国内外で政治・経済の不透明感が広がる近年、リスクを回避する実物資産として再注目されている「金(ゴールド)」。 前回は、世界規模で需要が高まる金市場の特性や、今後の動向について詳しく見てきました。 今回の《Part2》では、さまざまな金投資の方法や投資する際の注意ポイントなど、より実践的なアプローチに迫ってみたいと思います。
長期的な分散投資として力を発揮する金
前回もお話ししましたが、金はそれ自体に価値があり、将来的にも期待できる実物資産として、いざという時に力を発揮してくれます。土地・建物などの不動産とは異なり、どれだけ保有しても固定資産税がかからない点も大きな魅力です。
ただし、金自体は保有しているだけでは金利が付きませんし、配当もありません。株などの他の投資商品の場合、商品そのものが価値を生み出していくのに対し、金の場合は単純に価格の上下のみで、金自体が何かを生み出すわけではないのです。将来にわたって無二の価値を築きながら、リスクが顕在化した時に実物資産としての強みを発揮するという点で、金は「ローリスク・ローリターン=守りの資産」といえるでしょう。

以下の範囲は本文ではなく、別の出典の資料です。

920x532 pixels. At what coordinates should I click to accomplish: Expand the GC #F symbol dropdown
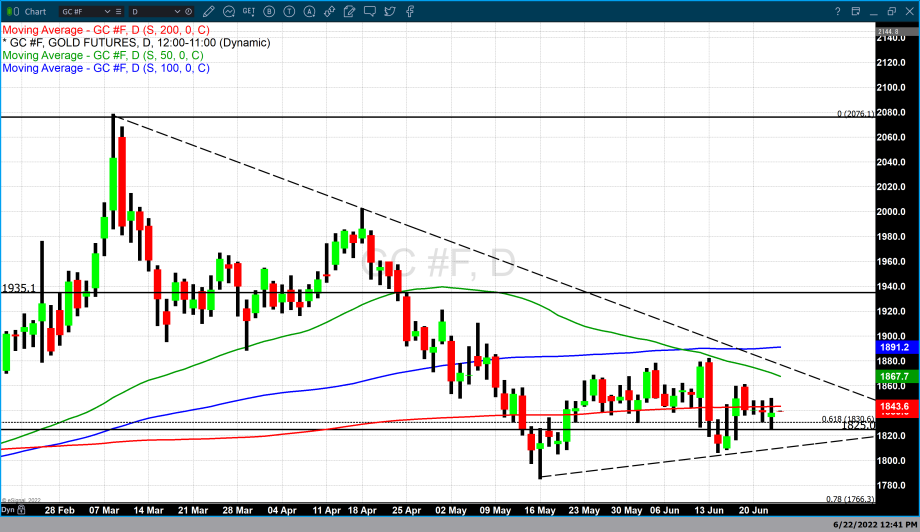point(107,11)
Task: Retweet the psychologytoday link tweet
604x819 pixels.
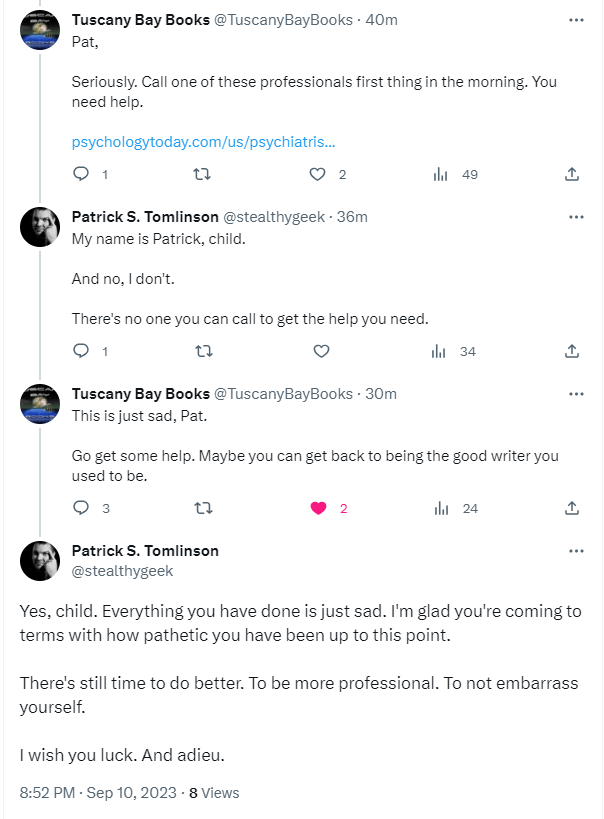Action: point(201,174)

よって、金を投資の対象として考えるなら、他の投資と組み合わせてリスクを分散させる、いわゆる「分散投資」として組み込むのが一般的です。株や為替が下落した分を補てんするという意味で、金の投資比率は全資産の10~20%程度とするのが、健全かつ理想的な投資バランスとされています。
株やFXのように短期間で2~3倍の利益を得ることはなくても、リスクに備えた分散投資として長期的なスタンスを持つことが、金との賢い付き合い方といえそうです。
さまざまな金投資の取引方法・商品の特徴
金への投資は、取引方法によって「現物取引」と「証券取引」の2つに大きく分けられ、それぞれの投資商品にもさまざまなタイプがあります(図参照)。
では次に、それぞれの取引における主な投資商品の特徴を見てみましょう。
【現物取引の主な商品】
- 金地金/金地金は「バー」と呼ばれる金の延べ棒です。バーサイズ(重さ)は1gから1kgまで数種類あり、500g未満のバーは売買時に「バーチャージ」という手数料がかかります。ちなみに、ずっしり重い1kgの地金価格は約500万円也!
- 金貨/鋳造品質に優れた「メイプルリーフ金貨」や「ウィーン金貨ハーモニー」が有名です。金貨は地金より少額で購入できますが、地金から鋳造する「鋳造コスト」がかかるため、同じ重量の地金より価格は高くなります。ただし、現物に傷がつくと売却価格が下がるので要注意。
- 純金積立/毎月一定額を口座から引き落とし、その額を当月の営業日数で割った金額で毎日金を買い付けるため、一定量を購入していくよりも買い付け価格を抑える効果が期待できます。手ごろな価格(月々1000円~)で始められるのも魅力です。